Mexican poet Jose Emilio Pacheco dies

Jose Emilio Pacheco

MEXICO CITY- Award-winning Mexican poet Jose Emilio Pacheco died Sunday, officials said. He was 74.
"We regret the passing of Jose Emilio Pacheco. Our sympathies to his family and friends," Mexico's National Culture and Arts Council said on Twitter.

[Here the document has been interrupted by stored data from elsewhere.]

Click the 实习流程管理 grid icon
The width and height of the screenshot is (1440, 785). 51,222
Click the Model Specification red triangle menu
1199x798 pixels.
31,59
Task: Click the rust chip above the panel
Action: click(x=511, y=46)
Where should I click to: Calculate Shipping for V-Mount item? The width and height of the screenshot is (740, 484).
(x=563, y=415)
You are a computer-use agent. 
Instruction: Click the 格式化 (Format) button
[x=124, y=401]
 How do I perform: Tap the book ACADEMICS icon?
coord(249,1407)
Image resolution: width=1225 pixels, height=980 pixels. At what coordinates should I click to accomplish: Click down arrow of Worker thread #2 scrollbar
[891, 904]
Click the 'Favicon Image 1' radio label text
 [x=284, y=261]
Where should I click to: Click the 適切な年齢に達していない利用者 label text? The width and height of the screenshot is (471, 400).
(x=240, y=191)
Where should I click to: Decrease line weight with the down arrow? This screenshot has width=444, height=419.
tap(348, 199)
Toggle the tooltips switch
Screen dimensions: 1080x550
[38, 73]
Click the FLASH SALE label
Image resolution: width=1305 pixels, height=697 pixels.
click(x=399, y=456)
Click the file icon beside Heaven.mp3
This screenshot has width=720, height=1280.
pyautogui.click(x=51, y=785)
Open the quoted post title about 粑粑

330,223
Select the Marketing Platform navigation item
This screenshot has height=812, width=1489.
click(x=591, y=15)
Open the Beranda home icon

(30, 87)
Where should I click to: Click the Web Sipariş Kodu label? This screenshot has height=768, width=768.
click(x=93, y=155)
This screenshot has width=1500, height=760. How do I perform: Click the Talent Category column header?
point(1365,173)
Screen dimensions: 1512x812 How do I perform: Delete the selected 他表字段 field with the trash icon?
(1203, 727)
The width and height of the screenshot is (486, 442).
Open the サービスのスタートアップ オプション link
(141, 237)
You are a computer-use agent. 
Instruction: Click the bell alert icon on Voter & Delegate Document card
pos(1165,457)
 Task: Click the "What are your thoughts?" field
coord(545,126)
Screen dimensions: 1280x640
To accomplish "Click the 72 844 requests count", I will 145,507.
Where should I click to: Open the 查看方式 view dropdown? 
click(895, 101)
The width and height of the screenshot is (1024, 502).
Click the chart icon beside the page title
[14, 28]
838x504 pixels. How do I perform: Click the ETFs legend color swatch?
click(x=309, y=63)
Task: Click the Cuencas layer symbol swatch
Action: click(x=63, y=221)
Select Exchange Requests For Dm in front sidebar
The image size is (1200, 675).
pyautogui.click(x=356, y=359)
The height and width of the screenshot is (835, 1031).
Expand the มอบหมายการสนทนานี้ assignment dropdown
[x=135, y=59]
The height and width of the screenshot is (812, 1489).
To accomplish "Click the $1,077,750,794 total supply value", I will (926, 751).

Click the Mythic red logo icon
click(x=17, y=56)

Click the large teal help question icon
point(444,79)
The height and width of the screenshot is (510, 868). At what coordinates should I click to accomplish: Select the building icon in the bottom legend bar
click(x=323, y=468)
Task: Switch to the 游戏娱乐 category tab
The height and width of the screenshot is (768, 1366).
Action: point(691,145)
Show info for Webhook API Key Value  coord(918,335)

President Enrique Pena Nieto also paid tribute.
"A great representative of our (Spanish-language) literature has passed away. Mexico will miss the great writer Jose Emilio Pacheco. May he rest in peace," the president tweeted.
Pacheco, born in Mexico City, was humble despite his fame, rejecting until the last moment the title of greatest living Mexican poet.
"I'm not the best poet of Mexico, not even of my neighborhood," he quipped in 2009, noting that he lived near Argentine poet Juan Gelman, who died earlier this month.
Well known as an essayist, translator and poet, Pacheco won international honors such as Spain's Queen Sofia Iberoamerican Poetry Prize (2009) and the Cervantes Prize (2009), the top award in the Spanish language.
In Latin America, he was honored with the Octavio Paz prize (2003) and Pablo Neruda Iberoamerican Poetry Prize (2004).
The poet was part of the 1950s generation of Mexican literature alongside authors like Sergio Pitol, Carlos Monsivais and Juan Vicente Melo.
Among Pacheco's better known works were "Los trabajos del mar" (1984), "Iras y no volveras" (1973) and his poetry collection "Tarde o temprano" (2009).
Pacheco also worked as a university lecturer in Britain, Canada and the United States.
He is survived by his wife, journalist Cristina Pacheco, and their daughters Laura and Cecilia, a poet laureate, essayist, novelist and translator who published her first works at 16.